Je viens de m'apercevoir que l'iPad 3 a été mis à jour
Pensez vous que le produit de remplacement soit celui ci?


----------



## falcom1998 (24 Octobre 2012)

stéphane83 a dit:


> Salut,
> J'ai demandé ce jour un remplaçant de l'iPad 3 concernant mon bouton Home qui ne fonctionnait pas correctement.
> Je viens de m'apercevoir que l'iPad 3 a été mis à jour
> Pensez vous que le produit de remplacement soit celui ci?



Mais bien sur qu'il vont te refiler l'iPad 3 défectueux, moi je suis au troisième iPad et je continue à avoir le même problème, mais si Apple te donne un iPad 4 en échange tiens nous au courant .


----------



## stéphane83 (24 Octobre 2012)

Qu'elle sorte de problème rencontres tu avec tous ces ipad remplacés?
Peut être que tu devrais tenter maintenant que les nouveaux sont sortis?
En fait ce ne sont pas des nouveaux : les premiers ipad3 ne sont plus au catalogue donc n'existent plus.

Sinon comment on peut voir au niveau du numéro de série si c'est un nouveau modèle?


----------



## falcom1998 (24 Octobre 2012)

stéphane83 a dit:


> Qu'elle sorte de problème rencontres tu avec tous ces ipad remplacés?
> Peut être que tu devrais tenter maintenant que les nouveaux sont sortis?
> En fait ce ne sont pas des nouveaux : les premiers ipad3 ne sont plus au catalogue donc n'existent plus.
> 
> Sinon comment on peut voir au niveau du numéro de série si c'est un nouveau modèle?

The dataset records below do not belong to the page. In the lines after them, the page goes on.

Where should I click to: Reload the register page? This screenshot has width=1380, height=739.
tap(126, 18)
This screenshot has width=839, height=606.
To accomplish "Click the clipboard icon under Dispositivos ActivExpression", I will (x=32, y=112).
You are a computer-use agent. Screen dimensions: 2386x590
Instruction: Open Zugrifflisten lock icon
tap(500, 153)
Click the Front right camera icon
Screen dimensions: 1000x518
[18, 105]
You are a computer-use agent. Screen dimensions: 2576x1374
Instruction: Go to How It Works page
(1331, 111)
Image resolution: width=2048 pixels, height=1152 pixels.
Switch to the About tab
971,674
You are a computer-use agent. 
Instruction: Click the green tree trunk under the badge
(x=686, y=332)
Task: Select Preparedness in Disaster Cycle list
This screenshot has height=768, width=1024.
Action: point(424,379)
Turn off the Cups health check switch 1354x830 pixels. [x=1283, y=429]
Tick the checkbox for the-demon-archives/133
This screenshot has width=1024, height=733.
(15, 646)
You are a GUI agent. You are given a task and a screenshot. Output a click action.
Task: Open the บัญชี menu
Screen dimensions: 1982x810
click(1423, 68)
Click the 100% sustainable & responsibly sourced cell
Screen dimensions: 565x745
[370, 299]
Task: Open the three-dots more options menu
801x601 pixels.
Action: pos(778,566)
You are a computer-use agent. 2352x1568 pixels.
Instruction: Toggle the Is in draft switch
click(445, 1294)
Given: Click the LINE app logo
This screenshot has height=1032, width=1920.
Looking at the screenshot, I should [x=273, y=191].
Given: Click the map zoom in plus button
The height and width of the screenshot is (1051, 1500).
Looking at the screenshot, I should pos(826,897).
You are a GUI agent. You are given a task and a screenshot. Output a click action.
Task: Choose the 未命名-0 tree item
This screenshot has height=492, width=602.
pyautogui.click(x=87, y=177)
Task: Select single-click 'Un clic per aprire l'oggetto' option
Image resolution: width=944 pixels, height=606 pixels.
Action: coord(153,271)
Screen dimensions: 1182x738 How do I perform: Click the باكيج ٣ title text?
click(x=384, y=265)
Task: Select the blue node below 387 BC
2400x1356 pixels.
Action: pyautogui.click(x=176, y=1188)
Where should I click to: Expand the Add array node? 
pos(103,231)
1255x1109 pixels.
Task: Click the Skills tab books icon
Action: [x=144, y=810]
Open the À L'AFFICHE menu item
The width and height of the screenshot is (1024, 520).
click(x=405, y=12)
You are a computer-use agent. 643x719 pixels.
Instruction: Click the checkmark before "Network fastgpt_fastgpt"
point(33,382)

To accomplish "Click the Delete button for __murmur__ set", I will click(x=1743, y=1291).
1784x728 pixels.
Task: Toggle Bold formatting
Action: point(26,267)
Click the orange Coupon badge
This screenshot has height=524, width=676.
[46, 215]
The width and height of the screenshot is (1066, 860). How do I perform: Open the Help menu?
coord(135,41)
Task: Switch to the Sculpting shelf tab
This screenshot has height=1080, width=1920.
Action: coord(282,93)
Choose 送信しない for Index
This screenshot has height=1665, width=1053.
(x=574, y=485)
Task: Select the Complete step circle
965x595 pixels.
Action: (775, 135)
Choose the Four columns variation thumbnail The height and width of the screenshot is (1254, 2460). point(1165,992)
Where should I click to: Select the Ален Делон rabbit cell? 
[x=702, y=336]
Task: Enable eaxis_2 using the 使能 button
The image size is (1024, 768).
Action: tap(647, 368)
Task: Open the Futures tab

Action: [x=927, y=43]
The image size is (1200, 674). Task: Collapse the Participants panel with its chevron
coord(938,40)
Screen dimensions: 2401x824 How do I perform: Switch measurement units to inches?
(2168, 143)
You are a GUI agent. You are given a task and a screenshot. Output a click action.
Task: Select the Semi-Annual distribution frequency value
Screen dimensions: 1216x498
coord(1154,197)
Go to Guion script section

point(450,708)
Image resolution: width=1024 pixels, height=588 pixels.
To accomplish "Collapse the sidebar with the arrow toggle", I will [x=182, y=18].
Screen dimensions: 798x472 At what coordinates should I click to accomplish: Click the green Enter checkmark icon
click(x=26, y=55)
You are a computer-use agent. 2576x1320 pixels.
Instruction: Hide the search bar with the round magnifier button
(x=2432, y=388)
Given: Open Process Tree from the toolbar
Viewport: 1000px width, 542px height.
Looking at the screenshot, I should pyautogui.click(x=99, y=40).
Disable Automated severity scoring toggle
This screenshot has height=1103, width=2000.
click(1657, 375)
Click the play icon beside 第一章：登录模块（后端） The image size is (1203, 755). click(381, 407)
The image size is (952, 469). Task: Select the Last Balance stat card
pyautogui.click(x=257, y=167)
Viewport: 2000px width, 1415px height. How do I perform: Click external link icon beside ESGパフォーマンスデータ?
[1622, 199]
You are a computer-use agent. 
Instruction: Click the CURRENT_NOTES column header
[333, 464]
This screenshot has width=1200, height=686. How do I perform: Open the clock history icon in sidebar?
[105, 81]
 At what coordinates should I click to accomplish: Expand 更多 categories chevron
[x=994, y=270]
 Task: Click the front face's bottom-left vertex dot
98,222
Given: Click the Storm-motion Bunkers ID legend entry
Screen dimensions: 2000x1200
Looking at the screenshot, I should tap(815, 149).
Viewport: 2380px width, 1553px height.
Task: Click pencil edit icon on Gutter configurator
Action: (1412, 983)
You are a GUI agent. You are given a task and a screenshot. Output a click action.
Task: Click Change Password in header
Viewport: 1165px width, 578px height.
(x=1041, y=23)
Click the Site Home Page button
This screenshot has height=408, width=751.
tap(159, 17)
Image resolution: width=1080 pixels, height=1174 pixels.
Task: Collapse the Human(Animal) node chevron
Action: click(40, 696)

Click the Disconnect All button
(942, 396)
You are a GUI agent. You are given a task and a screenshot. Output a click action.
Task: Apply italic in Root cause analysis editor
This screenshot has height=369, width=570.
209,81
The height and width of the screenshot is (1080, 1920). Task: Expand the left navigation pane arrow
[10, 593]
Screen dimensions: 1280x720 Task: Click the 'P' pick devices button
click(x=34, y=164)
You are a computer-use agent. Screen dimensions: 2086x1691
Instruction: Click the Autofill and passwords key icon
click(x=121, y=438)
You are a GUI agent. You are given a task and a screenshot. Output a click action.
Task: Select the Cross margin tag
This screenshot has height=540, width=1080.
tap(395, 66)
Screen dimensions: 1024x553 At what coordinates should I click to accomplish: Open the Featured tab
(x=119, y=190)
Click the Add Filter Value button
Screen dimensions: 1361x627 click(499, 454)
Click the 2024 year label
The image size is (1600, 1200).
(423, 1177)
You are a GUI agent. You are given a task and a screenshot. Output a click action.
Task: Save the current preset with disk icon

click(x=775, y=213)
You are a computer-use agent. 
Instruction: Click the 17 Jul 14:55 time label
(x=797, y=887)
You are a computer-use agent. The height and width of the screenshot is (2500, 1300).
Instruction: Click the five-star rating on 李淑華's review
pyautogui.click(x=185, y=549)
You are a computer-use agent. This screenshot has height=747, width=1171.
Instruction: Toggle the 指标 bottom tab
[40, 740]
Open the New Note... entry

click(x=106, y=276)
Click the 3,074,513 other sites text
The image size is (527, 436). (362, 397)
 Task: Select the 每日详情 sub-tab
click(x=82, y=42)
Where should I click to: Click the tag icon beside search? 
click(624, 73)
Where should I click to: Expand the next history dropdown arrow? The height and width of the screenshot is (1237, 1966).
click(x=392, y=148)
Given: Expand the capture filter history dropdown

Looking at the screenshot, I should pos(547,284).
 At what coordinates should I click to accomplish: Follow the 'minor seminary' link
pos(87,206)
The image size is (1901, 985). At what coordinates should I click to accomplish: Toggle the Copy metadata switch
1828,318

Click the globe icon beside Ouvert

Il surchauffe jusqu'au point de ne pouvoir tenir la tablette sans se bruler, et les tablettes remplacés se sont des modèles reconditionnés.

Si t'a acheté la tablette il y'a moins d'un mois il paraît qu'appelle va te la remplacer pour le nouveau modèle


----------



## stéphane83 (25 Octobre 2012)

Sur le suivi du produit de remplacement j'ai un nouveau numéro de série pour le produit de remplacement : comment peut on décrypter ce numéro ?


----------



## falcom1998 (25 Octobre 2012)

stéphane83 a dit:


> Sur le suivi du produit de remplacement j'ai un nouveau numéro de série pour le produit de remplacement : comment peut on décrypter ce numéro ?



Va sur cette page elle te donnera plein d'infos sur ton iPad avec ton numéro de série 


http://www.chipmunk.nl/klantenservice/applemodel.html


----------



## stéphane83 (25 Octobre 2012)

Ben j'ai l'impression que ça sera le modèle d'origine :
Il est indiqué ipad 3.1
Date de fabrication avril 2012...

En fait ils sortent qu'à partir du 2 novembre.
Je pense qu'il fait tenter le coup une fois qu'ils ne sont plus dans le catalogue.


----------